Diante das arbitrariedades, retire o termo 'anistia' da comissão, diz representante à Damares

"Caso permaneçam as arbitrariedades em curso, peço que [Damares Alves] se digne a tomar providências no sentido de retirar da Comissão a que estou vinculado o termo 'anistia' para que o ministério faça o mesmo quanto ao termo 'direitos humanos' e para que a Comissão de Ética acrescente ao seu nome a palavra 'seletiva'", diz um único representante dos anistiados na Comissão de 27 membros, o advogado Victor Neiva

A escolinha domiciliar da Tia Damares
A escolinha domiciliar da Tia Damares (Foto: Valter Campanato/Agência Brasil)

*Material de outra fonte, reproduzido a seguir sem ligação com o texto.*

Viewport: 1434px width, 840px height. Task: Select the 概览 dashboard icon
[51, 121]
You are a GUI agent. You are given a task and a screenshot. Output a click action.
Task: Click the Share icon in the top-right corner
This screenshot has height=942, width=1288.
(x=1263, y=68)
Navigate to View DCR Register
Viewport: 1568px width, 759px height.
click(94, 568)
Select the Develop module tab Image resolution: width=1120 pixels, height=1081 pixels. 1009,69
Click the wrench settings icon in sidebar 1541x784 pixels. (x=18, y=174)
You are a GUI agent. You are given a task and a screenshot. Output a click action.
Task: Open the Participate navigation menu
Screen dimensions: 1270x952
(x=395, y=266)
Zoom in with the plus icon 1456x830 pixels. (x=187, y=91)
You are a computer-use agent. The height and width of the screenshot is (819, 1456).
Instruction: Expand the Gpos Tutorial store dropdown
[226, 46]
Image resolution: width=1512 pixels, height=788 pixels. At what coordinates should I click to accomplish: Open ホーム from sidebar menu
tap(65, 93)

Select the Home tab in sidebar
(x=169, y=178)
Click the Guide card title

247 - O único representante dos anistiados entre os 27 integrantes da Comissão de Anistia do governo federal, o advogado Victor Neiva, pediu à ministra Damares Alves (Mulher, Família e Direitos Humanos) retire o termo "anistia" do nome da comissão se "arbitrariedades" continuarem acontecendo no órgão. A informações é do colunista do G1, Matheus Leitão.

"Caso permaneçam as arbitrariedades em curso, peço que [Damares Alves] se digne a tomar providências no sentido de retirar da Comissão a que estou vinculado o termo 'anistia' para que o ministério faça o mesmo quanto ao termo 'direitos humanos' e para que a Comissão de Ética acrescente ao seu nome a palavra 'seletiva'", diz o e-mail escrito por Victor Neiva.

O advogado também criticou as regra editada pelo governo com o claro objetivo de excluí-lo da comissão. Trata-se da medida que impede que um integrante atue em processos na Justiça relacionados ao tema de anistia. Victor Neiva, único da comissão com a carreira de defensor de anistiados há mais de duas décadas, atuando em casos como o do cartunista Ziraldo, perseguido na ditadura militar.

Sobre isso, o advogado enfatiza que, se a comissão mantiver a nova regra, ficará demonstrado o ato "absurdo e ilegal de perseguição".

"Saliento ainda que, caso mantido o entendimento do voto apenas em relação a mim, entenderei, como imagino que todos os brasileiros com o mínimo de bom senso, que tanto o voto quanto a notificação consubstanciam apenas mais um ato absurdo e ilegal de perseguição", afirma.